Натахе показалось, что она не понравилась этому главному из гостей – этому Жир-Махновскому.
Но Розу, красавицу Розу тоже выгнали, и она гордо удалилась наверх в спальные комнаты.
А Натаха вот вышла посидеть на солнышке, покурить.
Тут то к ней и привязался охранник Жир-Махновского, мол что простаиваешь без дела? Станок не должен без дела простаивать, и раз уж все они сюда притащились из Москвы целой автоколонной из двух Мерседесов и гелентвагена с охраной, и если начальство сексом пренебрегает, то пусть уж его – красивого парня при пистолете, девочка обслужит…
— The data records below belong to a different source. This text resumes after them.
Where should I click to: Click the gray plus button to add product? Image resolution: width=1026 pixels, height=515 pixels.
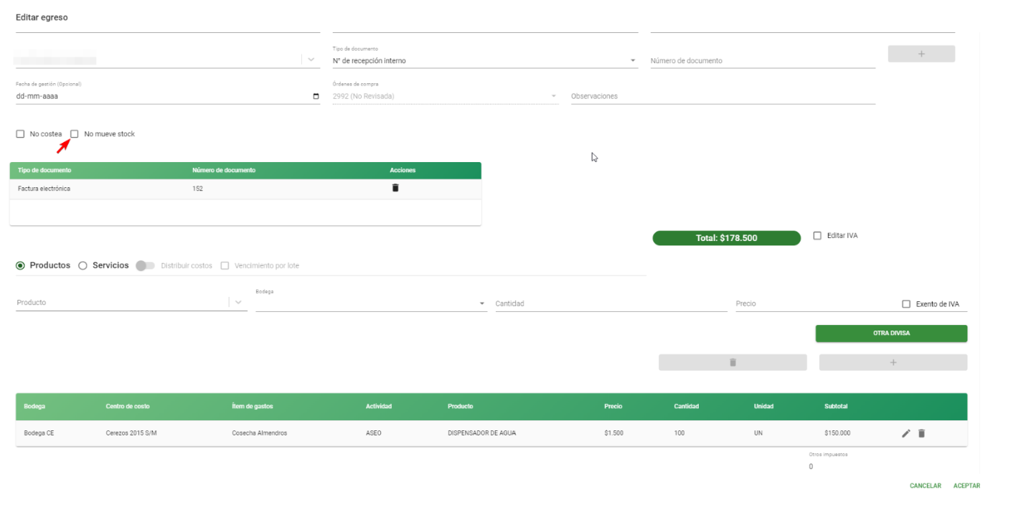pyautogui.click(x=893, y=362)
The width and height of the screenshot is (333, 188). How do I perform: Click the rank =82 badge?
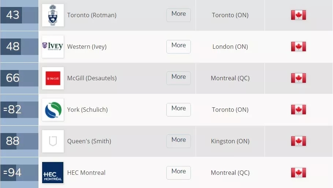tap(13, 110)
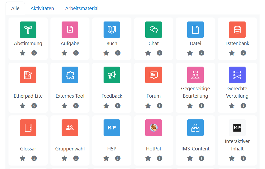Choose the Aufgabe activity icon
The height and width of the screenshot is (169, 265).
[70, 30]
А Натаха вдруг обиделась и едва не разревелась.
Что же это такое?
Что же это за доля ее такая?
Везде сосать…
И Рафику с Тофиком в ларьке на Войковской – сосать, и на телевидении, если хочешь в кадр на эпизод попасть – помощнику режиссера – сосать, и здесь тоже, и всем и везде…
Одно и тоже.
– Я актриса, а не проститутка, – гордо отвернувшись и затягиваясь сигаретным дымком, сказала Натаха.
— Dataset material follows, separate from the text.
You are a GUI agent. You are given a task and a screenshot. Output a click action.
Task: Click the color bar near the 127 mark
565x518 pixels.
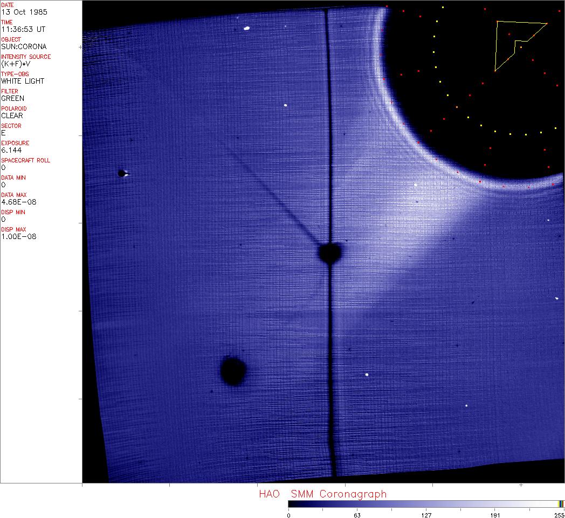click(426, 503)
– Ну-ну, – фыркнул охранник, – рассказывай кому-нибудь еще…
Натаха курила, подставляя лицо июльскому солнышку.
Было солнечно, но ветрено.
Хороший денек для загорания.
Раздеться бы, но этот охранник, сволочь, при нем разве позволишь себе? Сочтет это за приглашение, да еще и изнасилует.
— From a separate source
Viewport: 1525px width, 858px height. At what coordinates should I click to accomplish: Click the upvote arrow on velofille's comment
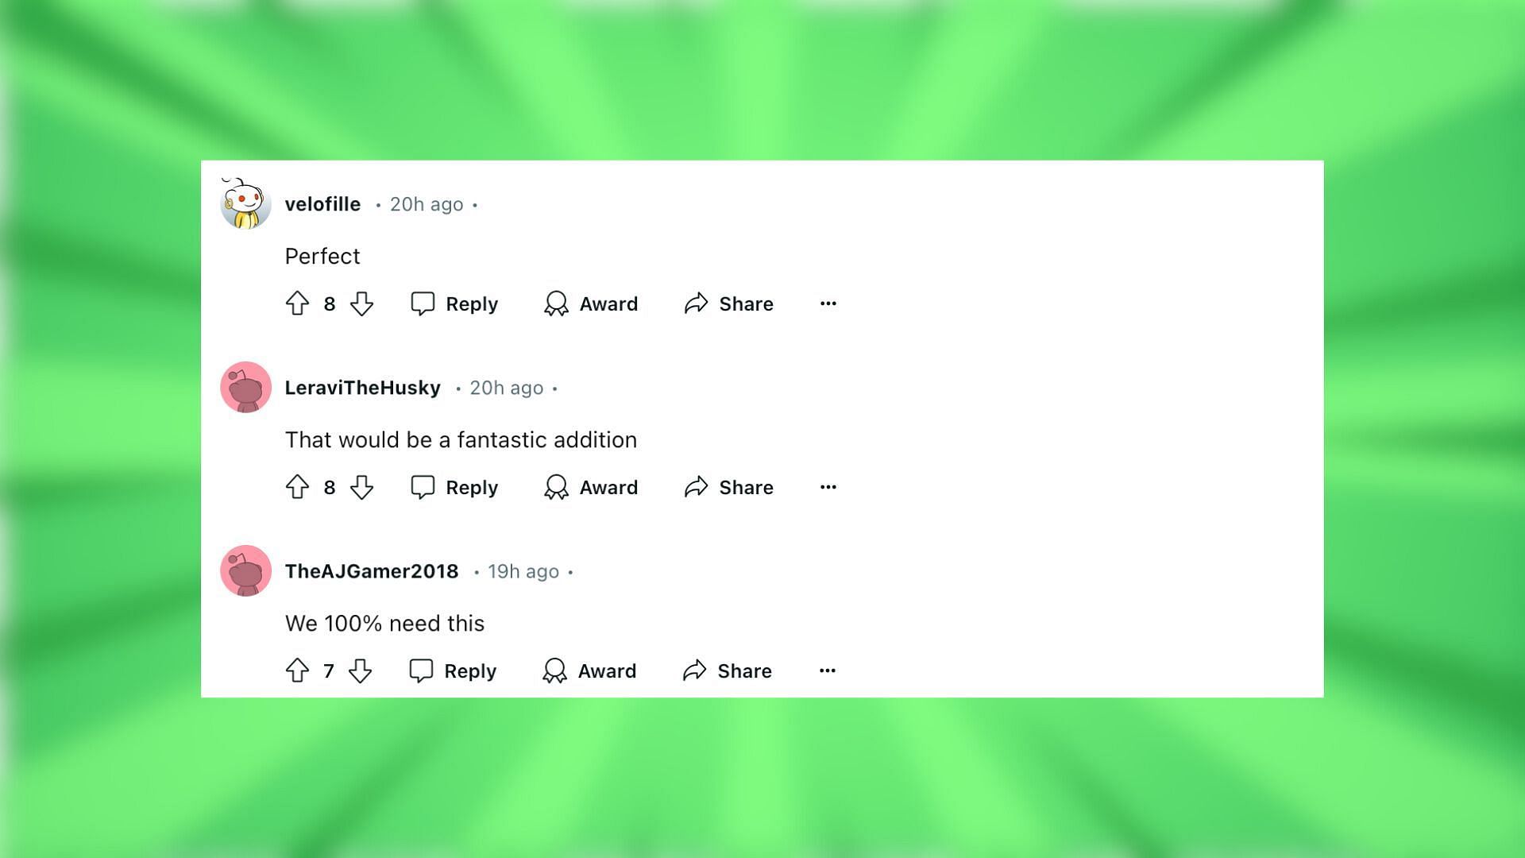pyautogui.click(x=299, y=303)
Что-то не связалось в сценарии у Джона.
Этот Жир-Махновский – хитрая бестия.
Хоть и пьяный уже приехал, но девушек сразу потребовал из комнат убрать, а наливать, да за закусками бегать, своего нукера поставил с пистолетом. А другой на заднем дворике в то время, как хозяин напивался в компании с Джоном, режиссером Зарайским и привезенным с ними иностранцем, другой охранник в это время изучал внутренний мир Натахи.
– Значит, вы здесь актрисы? – ухмыляясь, спросил охранник.
– А тебе то что? – грубо и с вызовом ответила Натаха.
– Эх, дура ты девка, – тяжело вздохнул охранник, – используют тебя здесь, как гигиеническую салфетку тебя здесь используют, покуда тебе еще двадцати пяти не исполнилось, а исполнится, выкинут тебя на помойку, да если тебе еще повезет, если живой останешься, если на иглу не подсадят, а то пойдешь прямиком на обочину шоссейной дороги шоферов дальнобойщиков обслуживать, за хавку, за выпивку, да за дозняк герыча.
Натаха молча курила.
Уйти?
Пойти наверх к Розе?
Завалиться в кровать, да поплакать?
– Думаешь мы лохи такие? – не дождавшись ответа, продолжил охранник, – думаешь, не разглядели видеокамер понатыканных везде? Хорошие мы бы были тогда профессионалы, если бы не заметили. Бордель здесь у вас копеечный, а тебя дуру сманили сюда по глупости твоей, пообещал вам наверное этот Джон что кино-порно-звезд из вас сделает, в киношную карьеру вас запустит?
Натаха молчала.
Ей было неприятно.
И не просто неприятно, а страшно.
Страшно и пусто на душе потому что боялась она того, что не сбудутся мечты, что оборвется надежда.
Когда она воровала у Агаши визитку Джона, она думала, что вытаскивает свой выигрышный билет.
Вот как она думала.
Думала, что обскачет всех своих подружек, всех товарок своих опередит и выскочит из поровинциальной бедности своей в кинозвездочки. В телевизионные звездочки.
И не надо уже будет всем этим сосать, сосать, сосать…
Рафикам, Тофикам…
Недостача в ларьке – сосать.
Опоздала на работу – сосать…
Думала, что прервется, наконец, порочный круг.
Неужели прав этот охранник?
Взрослый такой дядька.
Умный, вроде.
– А вы фээсбэшник? – спросила Натаха.
– А тебе то что? – вопросом на вопрос ответил охранник.